Wednesday, December 21, 2011

Wind Band Composer Snapshot: Felix Mendelssohn

Felix Mendelssohn (1809-1847) German Romantic Composer/Pianist/Conductor

Felix Mendelssohn
- Considered a versatile prodigy who stood at the forefront of German music.
- His musical style drew upon a variety of influences Bach, Mozart, Beethoven, and Weber.
- Mendelssohn is known for being a bit conservative in comparison to some of his   contemporaries.
- His music reflects the tension between Classicism and Romanticism.
- produced a great deal work in his short life, including symphonies, concerti, oratorios, piano music, and chamber music.

Major Work for Winds:
Notturno in C, Op. 24(1824) 10 min.
- Goes by a few titles (all using Op. 24) including: Nocturno, Overture for Harmoniemusik, and the arrangement by John Boyd for modern wind band Overture for Band in C Major, Op. 24.
- claimed as one of the early original works for wind band.
- At the age of 15, Mendelssohn spent a vacation with his father in Bad Doberan, a spa near Rostock, Germany. This is where he composed Nocturno.
- The original instrumentation for Op. 24 was that of an expanded Harmoniemusik ensemble. 1222/2100 +English bass horn.
- This original composition for 11 was for the court ensemble of Grand Duke Friedrich Franz I of Mecklenburg-Schwerin, which happened to be a small wind band.
- the original music for 11 instrumentalists was lost before he could get it to his publisher (Simrock), but he sent a version For 23 winds and perc in 1838
- The revised version featured the “Turkish” percussion that was so popular. (see also discussions on janissary music)
- There is a suggestion from musicologists that the 1838 edition might have been Mendelssohn’s effort to imitate the orchestral color of Weber's Preciousa Overture (which features a small wind band playing a gypsy theme)
- In relation to form: The piece is reminiscent of a classical symphony’s first movement. The overture features a slow introduction followed by a fast (Allegro Vivace) sonata form.
- Mendelssohn rescored the work for German and British band instrumentations to acquire more performances.

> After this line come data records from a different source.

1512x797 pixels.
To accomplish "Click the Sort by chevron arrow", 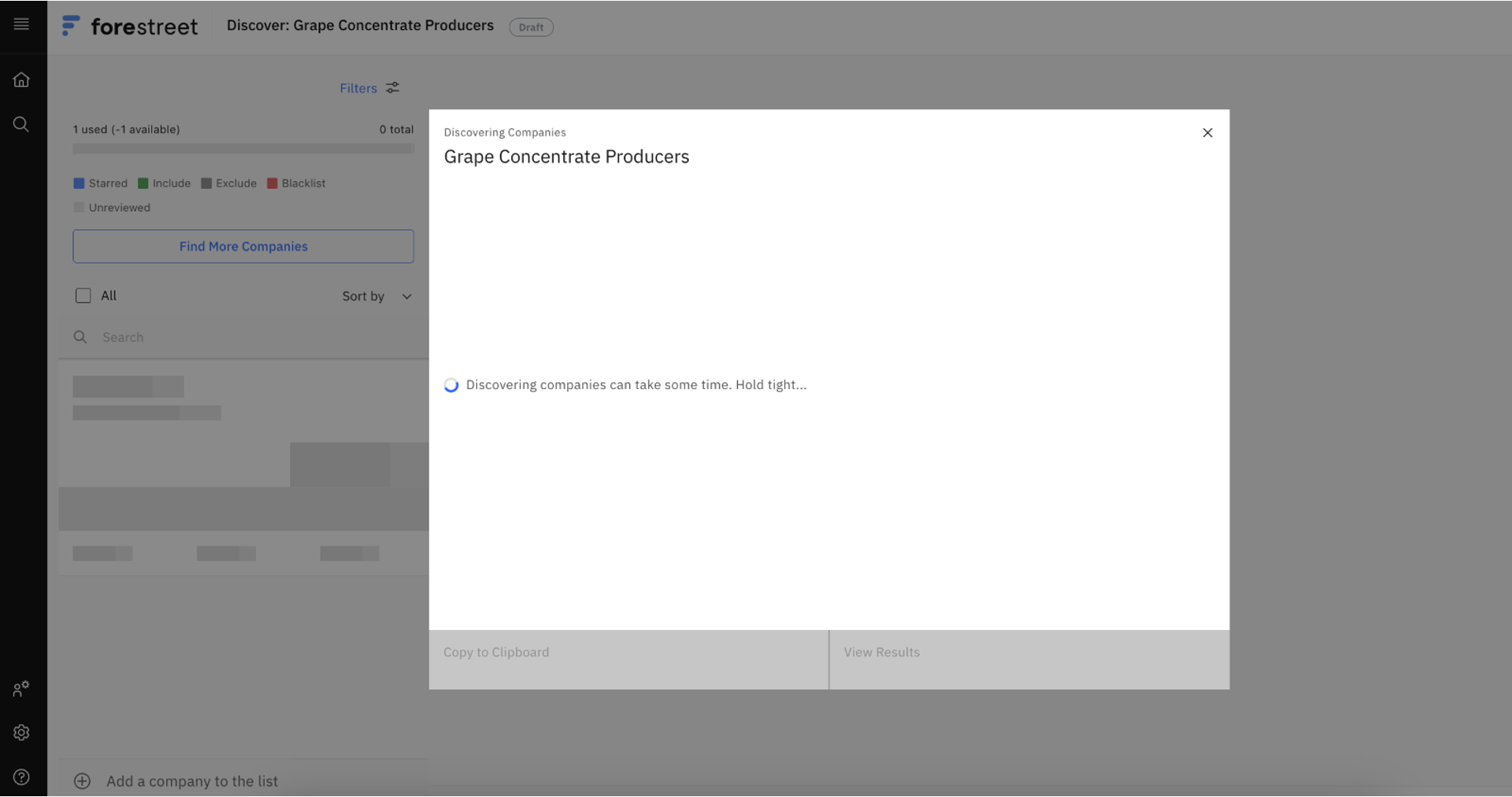I will pyautogui.click(x=407, y=297).

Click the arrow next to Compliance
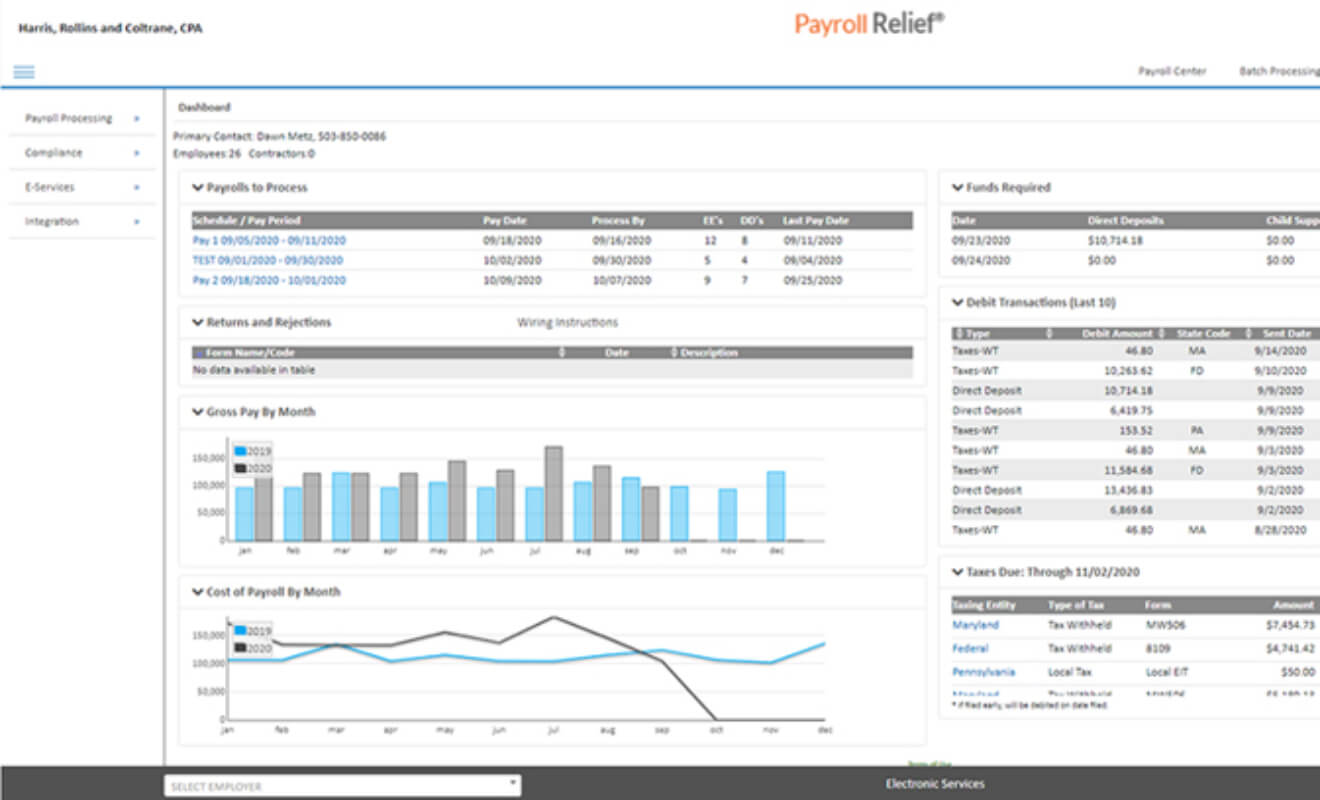[136, 153]
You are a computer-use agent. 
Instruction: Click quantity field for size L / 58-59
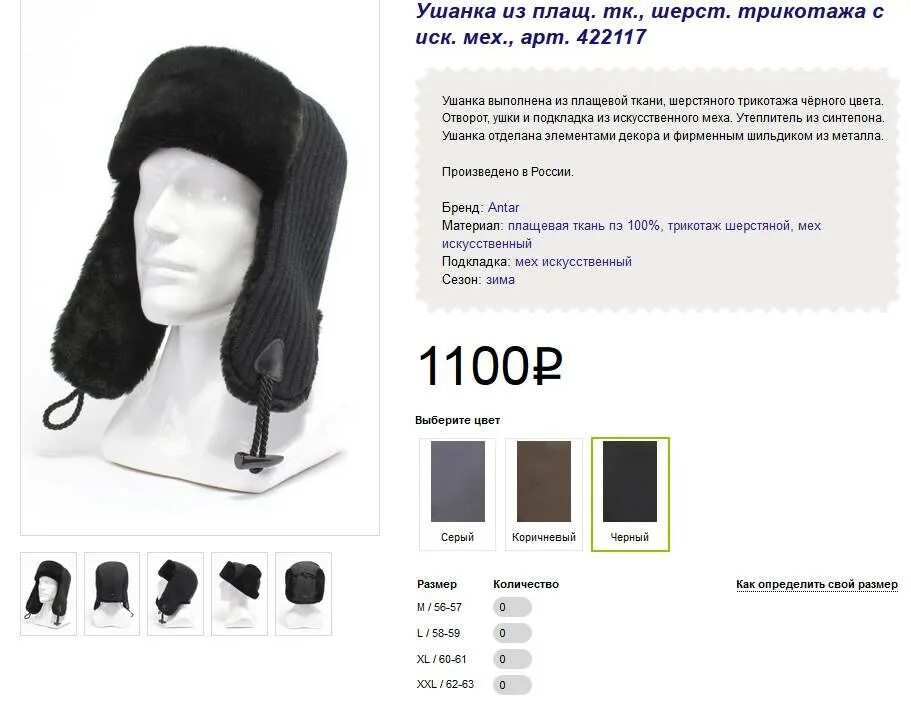(x=512, y=633)
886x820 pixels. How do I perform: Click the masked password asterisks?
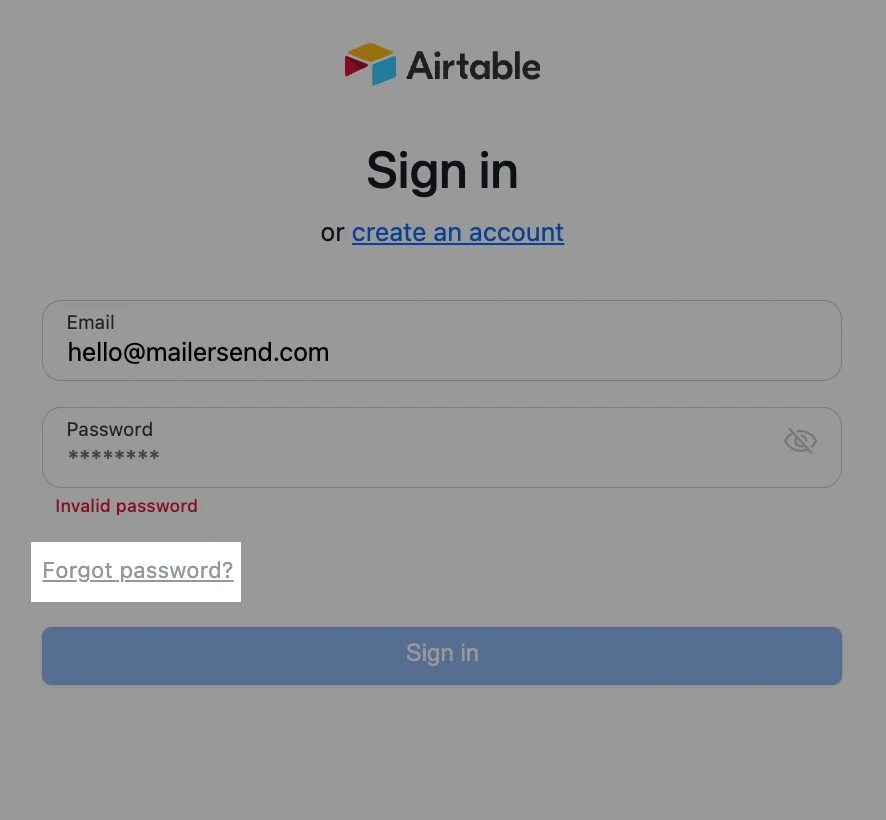click(113, 457)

Notes specific to the John Boyd Arrangement:
- Instrumentation: 3292/4331 +Pic, Alto Clar, Bass Clar, Cbs Clar, C Bsn, 2 Alto sax, Ten Sax, Bari Sax, Euph, sn drum, Triangle, Bass Drum, Crash Cym.
- Boyd’s use of the rediscovered 1826 autograph makes his edition based on the most authentic source known to date.
- The score is marked with * to show what was given in the 1826 edition.
- This arrangement can be performed by a large band, 23 and perc, or for the original 11.
- Leaving out the saxophones will recreate the 1838 fairly accurately.
- If performing the version for 11 omit m. 191-193 as they were added by Mendelssohn in 1838.
Performance Practice Notes: 
Tempo-  Andante should be like a human heartbeat(76-80) and Allegro should be twice as fast.
- Dr. Boyd has also given some extensive notes on specific measures in his score.
for the geography loving folks!

I bet a lot of people don't know that Mendelssohn wrote a bit of "Band Music" and I'm really glad he did! Overture for Harmonie, Op. 24 is a staple of the wind ensemble repertoire not only because it is one of the few original works for winds written during the Romantic period, but also because it allows winds to play a lively work by a composer who is respected by the music community at large.